Over the years, I have discovered that my forte is catching, freezing life as it went at the exact moment with perfect timing. In fact, the very few awards I have garnered were all life in progress that I managed to suspend in eternity with my camera. This kind of photography leans towards photojournalism – but I do not want to be a photo journalist!
I do take decent still life photos. In fact, some of them are more than just decent since a couple or more have won minor awards also. Hmmmmm. I like my travel photos although that’s subjective since we should love our own ahahaha! Of course I am no George Tapan! As they say, marami pa kong bigas na kakainin before I can even get close to what he can do in travel photography. E pano ‘yan, I’m on a no-rice diet right now. Does that mean I have no future in travel photography? tsk tsk It’s getting more and more pathetic.

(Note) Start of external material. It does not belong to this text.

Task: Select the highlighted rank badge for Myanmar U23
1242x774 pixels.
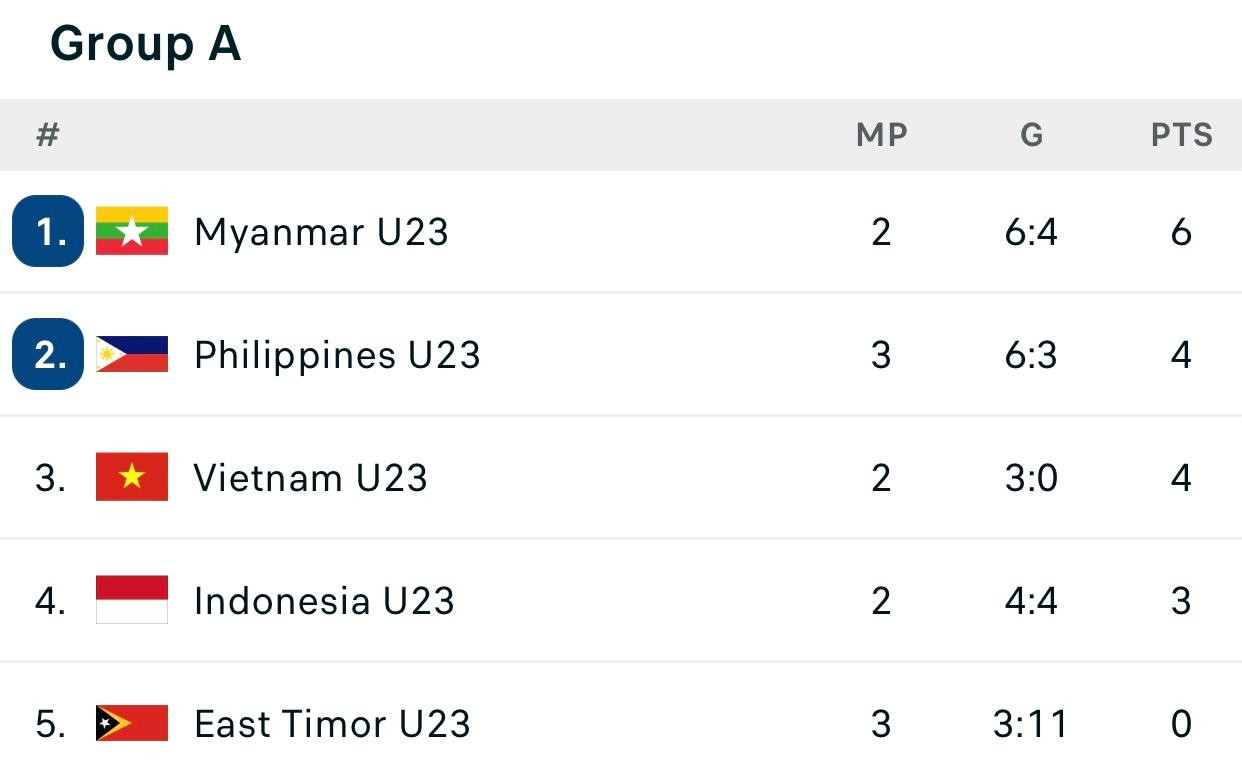Action: coord(47,232)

I like what I call “patience” photography. I like waiting for the most impressive lightning to strike the sky; I can stay virtually motionless and not breathing waiting for that pretty bird to fly; when taking portraits I prefer clicking the shutter repeatedly until I have caught that enchantingly natural smile.
I am an analyst by profession but the irony is, I am having a real hard time evaluating my own photographer self. In the industry that I am in my day job, no matter how big the problem is and how different these are from one another, there is always a formula you can go back to. But humans are way too complex - their thoughts like quicksilver, their emotion fleeting, So that’s already declaring that I am a character ahahaha!
But I guess that’s it! That’s my common denominator – emotion! No matter which aspect of photography, whether candid or set-up, I always want to infuse emotion or something equivalent that would give my photograph its own unique character. It could be a shaft of light lending that uninteresting box of posporo a shroud of mystery or a play of shadows rendering the azucena petals more fragile than usual.
There always has to be a story and behind each play of emotion, every single move, every breath on this earth, is a continuing saga.
Now I’ve lost steam. Tiredness has caught up with me and I don’t have the energy anymore to finish this blog and make a digestible conclusion.
So what kind of a photographer am I? I don’t know. All I know is I like taking photos that look astoundingly beautiful to my eyes. I guess I am not driven to do anything profound with my photography because simply, this is my refuge, my sanctuary. In short, no pressure on this one please.